> _What the task asks_
Only the lines below starting at the one containing "Task: Collapse the" and ending at the one containing "Click the 19.945 green price label" belong in the answer, each copied exactly.

Stored records:
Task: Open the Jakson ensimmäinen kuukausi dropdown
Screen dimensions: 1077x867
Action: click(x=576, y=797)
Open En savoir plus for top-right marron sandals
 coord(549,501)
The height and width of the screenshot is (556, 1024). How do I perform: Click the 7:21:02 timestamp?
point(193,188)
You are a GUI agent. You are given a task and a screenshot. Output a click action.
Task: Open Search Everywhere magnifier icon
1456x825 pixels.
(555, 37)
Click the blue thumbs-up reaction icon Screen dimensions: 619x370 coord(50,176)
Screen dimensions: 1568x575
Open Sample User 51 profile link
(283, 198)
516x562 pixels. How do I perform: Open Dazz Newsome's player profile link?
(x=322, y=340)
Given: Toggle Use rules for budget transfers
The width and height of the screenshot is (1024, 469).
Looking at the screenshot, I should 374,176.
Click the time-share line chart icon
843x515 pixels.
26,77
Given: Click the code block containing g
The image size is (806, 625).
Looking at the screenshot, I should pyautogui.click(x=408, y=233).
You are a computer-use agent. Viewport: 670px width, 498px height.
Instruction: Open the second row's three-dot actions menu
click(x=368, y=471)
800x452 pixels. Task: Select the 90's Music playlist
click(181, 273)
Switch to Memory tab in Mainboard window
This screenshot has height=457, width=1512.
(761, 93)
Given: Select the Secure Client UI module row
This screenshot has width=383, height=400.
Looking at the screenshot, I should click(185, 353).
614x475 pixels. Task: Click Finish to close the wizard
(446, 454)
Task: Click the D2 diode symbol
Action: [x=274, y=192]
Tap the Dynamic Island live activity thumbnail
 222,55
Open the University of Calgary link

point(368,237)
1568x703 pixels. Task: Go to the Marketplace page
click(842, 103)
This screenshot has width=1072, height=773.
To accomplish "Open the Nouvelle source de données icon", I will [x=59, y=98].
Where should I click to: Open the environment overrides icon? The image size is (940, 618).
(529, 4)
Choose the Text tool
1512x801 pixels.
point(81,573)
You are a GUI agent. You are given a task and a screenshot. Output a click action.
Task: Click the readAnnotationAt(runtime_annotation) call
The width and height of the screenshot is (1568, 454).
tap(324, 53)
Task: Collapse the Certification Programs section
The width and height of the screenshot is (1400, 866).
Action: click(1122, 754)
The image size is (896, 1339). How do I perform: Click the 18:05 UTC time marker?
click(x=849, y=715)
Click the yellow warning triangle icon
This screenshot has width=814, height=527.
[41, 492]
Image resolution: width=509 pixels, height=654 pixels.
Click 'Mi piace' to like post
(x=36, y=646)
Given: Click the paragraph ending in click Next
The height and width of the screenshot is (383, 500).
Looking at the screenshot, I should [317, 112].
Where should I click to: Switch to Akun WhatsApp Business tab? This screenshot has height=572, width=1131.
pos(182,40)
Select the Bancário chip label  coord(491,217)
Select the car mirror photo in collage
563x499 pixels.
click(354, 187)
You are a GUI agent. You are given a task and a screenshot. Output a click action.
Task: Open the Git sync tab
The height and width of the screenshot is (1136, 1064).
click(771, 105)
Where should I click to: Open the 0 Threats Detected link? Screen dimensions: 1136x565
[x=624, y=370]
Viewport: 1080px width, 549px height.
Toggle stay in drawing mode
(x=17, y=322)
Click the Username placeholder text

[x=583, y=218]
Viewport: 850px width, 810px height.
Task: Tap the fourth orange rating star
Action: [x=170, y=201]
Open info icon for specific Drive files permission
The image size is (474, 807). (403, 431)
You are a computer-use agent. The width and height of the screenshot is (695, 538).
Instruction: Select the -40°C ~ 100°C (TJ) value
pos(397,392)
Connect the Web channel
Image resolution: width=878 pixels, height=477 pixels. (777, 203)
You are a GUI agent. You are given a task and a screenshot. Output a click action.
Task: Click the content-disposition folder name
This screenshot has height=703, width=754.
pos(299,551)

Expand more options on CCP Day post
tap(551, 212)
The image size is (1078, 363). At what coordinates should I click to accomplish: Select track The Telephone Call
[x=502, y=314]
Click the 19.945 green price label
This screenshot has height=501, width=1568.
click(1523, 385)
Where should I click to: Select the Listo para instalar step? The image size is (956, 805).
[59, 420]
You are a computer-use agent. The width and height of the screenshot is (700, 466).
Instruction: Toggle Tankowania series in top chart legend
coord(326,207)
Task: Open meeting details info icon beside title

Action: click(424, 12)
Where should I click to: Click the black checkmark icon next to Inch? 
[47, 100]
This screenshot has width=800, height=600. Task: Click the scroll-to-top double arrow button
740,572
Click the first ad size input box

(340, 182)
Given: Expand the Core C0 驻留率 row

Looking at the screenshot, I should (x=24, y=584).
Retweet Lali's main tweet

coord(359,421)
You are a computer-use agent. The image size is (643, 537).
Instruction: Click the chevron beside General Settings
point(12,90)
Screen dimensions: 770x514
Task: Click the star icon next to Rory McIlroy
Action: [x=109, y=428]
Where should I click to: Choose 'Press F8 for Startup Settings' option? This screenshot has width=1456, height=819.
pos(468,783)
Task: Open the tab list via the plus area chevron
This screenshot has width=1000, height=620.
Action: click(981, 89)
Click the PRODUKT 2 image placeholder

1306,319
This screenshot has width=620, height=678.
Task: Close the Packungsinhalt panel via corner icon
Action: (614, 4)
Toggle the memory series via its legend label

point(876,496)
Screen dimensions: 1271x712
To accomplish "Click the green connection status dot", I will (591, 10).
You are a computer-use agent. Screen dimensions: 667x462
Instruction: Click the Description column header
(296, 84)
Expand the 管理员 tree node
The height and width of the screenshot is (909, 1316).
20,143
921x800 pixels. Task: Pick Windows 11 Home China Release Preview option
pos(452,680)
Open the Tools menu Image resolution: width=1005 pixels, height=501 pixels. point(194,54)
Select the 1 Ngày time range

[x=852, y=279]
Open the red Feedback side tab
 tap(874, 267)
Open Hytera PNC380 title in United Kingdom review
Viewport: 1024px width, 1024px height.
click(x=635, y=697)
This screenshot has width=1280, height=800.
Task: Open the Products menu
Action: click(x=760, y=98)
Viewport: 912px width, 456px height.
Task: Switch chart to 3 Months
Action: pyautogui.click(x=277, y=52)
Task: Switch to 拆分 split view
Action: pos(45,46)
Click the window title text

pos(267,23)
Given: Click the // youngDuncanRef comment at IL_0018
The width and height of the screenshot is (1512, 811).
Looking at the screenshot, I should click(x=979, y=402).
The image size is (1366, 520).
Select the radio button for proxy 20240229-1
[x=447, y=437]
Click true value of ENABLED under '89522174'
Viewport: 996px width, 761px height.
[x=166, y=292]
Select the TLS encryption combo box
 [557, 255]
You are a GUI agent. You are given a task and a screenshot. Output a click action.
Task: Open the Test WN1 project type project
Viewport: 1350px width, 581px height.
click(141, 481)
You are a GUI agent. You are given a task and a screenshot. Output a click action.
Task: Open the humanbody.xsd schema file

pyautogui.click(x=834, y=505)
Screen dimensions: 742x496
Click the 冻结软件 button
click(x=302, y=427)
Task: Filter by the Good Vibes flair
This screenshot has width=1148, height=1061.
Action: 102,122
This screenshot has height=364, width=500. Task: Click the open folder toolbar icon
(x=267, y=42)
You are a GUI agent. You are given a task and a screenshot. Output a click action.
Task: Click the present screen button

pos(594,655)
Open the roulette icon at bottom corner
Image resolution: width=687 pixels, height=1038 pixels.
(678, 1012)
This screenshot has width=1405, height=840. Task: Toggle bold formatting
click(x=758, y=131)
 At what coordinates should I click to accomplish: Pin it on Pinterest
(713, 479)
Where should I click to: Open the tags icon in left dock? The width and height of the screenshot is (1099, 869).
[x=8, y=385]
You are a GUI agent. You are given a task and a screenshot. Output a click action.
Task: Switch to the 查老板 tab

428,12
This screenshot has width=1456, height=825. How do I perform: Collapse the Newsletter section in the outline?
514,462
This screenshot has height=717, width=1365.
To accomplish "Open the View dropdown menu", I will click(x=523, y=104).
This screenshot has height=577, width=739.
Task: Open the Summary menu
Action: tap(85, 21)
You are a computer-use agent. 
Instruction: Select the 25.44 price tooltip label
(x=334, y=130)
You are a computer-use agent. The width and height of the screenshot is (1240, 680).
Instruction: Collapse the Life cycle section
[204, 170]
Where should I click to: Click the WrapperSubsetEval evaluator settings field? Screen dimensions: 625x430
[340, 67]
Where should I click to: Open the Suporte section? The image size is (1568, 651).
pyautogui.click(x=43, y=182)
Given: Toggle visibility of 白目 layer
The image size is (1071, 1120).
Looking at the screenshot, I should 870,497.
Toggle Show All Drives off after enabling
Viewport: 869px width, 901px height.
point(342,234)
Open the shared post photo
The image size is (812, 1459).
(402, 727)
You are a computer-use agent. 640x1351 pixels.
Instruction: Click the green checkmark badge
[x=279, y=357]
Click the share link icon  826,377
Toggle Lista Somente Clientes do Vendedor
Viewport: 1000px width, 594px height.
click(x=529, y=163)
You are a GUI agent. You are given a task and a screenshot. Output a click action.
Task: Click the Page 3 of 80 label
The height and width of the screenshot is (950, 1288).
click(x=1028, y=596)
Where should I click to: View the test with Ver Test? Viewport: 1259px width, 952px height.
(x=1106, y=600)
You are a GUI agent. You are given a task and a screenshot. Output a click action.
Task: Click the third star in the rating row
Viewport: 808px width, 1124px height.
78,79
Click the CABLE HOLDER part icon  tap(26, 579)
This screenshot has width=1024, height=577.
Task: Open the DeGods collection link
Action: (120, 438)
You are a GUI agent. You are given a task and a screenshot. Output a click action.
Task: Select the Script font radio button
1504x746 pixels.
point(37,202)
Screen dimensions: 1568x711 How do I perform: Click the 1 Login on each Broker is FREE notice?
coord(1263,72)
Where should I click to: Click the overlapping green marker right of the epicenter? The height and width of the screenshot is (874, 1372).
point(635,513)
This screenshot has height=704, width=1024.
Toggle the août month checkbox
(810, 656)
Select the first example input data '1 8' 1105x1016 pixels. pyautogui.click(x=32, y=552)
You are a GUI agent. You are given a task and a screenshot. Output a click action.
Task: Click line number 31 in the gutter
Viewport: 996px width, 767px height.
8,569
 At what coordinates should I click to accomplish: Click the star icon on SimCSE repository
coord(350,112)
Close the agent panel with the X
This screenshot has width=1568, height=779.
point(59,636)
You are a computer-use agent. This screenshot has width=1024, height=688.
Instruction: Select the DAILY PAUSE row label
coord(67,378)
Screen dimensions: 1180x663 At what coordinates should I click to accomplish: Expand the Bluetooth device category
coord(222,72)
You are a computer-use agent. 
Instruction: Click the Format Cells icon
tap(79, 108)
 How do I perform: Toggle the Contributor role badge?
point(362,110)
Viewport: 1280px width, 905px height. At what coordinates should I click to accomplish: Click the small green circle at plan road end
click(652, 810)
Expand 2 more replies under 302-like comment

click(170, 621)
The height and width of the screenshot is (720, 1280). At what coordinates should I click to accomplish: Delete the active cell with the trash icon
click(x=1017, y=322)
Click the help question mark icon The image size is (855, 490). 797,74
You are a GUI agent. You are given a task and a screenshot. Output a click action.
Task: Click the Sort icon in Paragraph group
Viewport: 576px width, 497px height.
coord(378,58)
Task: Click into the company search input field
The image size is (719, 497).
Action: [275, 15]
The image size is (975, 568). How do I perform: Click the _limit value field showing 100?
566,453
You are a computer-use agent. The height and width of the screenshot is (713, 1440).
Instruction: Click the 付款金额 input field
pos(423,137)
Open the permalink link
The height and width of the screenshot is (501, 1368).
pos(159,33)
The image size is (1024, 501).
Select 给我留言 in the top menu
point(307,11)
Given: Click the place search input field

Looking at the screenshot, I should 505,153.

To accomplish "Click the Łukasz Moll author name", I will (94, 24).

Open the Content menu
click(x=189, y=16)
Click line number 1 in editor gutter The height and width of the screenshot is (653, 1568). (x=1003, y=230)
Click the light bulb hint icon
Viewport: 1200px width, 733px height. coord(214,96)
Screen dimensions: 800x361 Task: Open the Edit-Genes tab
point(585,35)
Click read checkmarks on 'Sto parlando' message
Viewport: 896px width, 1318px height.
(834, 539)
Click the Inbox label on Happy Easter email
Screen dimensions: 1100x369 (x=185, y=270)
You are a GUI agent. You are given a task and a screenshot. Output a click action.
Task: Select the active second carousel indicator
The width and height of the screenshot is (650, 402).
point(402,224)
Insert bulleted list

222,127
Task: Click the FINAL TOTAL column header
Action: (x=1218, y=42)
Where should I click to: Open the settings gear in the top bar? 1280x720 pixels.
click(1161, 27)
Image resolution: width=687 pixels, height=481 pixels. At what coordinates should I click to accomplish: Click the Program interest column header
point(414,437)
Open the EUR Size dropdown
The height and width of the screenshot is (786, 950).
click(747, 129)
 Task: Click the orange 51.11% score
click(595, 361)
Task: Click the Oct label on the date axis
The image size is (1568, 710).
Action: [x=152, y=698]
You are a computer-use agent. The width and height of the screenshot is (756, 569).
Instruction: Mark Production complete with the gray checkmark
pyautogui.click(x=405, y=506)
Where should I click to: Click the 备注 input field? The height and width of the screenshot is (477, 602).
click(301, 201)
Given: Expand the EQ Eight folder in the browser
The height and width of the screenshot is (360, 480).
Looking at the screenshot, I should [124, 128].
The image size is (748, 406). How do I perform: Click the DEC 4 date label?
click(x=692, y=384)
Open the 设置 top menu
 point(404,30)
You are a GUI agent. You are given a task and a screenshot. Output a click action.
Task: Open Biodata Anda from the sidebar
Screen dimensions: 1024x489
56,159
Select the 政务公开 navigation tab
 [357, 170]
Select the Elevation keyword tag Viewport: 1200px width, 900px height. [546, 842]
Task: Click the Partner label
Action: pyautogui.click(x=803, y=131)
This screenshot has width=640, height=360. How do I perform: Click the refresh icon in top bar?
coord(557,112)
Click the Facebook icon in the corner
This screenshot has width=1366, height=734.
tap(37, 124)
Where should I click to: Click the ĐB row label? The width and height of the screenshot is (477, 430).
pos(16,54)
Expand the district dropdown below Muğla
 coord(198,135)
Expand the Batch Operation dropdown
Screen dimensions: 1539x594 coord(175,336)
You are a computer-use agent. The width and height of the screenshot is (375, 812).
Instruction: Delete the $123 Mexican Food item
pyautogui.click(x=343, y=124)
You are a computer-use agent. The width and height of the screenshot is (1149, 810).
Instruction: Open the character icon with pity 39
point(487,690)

> _Solution_
Task: Collapse the Certification Programs section
The width and height of the screenshot is (1400, 866).
Action: click(1122, 754)
The image size is (896, 1339). How do I perform: Click the 18:05 UTC time marker?
click(x=849, y=715)
Click the yellow warning triangle icon
This screenshot has width=814, height=527.
[41, 492]
Image resolution: width=509 pixels, height=654 pixels.
Click 'Mi piace' to like post
(x=36, y=646)
Given: Click the paragraph ending in click Next
The height and width of the screenshot is (383, 500).
Looking at the screenshot, I should [317, 112].
Where should I click to: Switch to Akun WhatsApp Business tab? This screenshot has height=572, width=1131.
pos(182,40)
Select the Bancário chip label  coord(491,217)
Select the car mirror photo in collage
563x499 pixels.
click(354, 187)
You are a GUI agent. You are given a task and a screenshot. Output a click action.
Task: Open the Git sync tab
The height and width of the screenshot is (1136, 1064).
click(771, 105)
Where should I click to: Open the 0 Threats Detected link? Screen dimensions: 1136x565
[x=624, y=370]
Viewport: 1080px width, 549px height.
Toggle stay in drawing mode
(x=17, y=322)
Click the Username placeholder text

[x=583, y=218]
Viewport: 850px width, 810px height.
Task: Tap the fourth orange rating star
Action: [x=170, y=201]
Open info icon for specific Drive files permission
The image size is (474, 807). (403, 431)
You are a computer-use agent. The width and height of the screenshot is (695, 538).
Instruction: Select the -40°C ~ 100°C (TJ) value
pos(397,392)
Connect the Web channel
Image resolution: width=878 pixels, height=477 pixels. (777, 203)
You are a GUI agent. You are given a task and a screenshot. Output a click action.
Task: Click the content-disposition folder name
This screenshot has height=703, width=754.
pos(299,551)

Expand more options on CCP Day post
tap(551, 212)
The image size is (1078, 363). At what coordinates should I click to accomplish: Select track The Telephone Call
[x=502, y=314]
Click the 19.945 green price label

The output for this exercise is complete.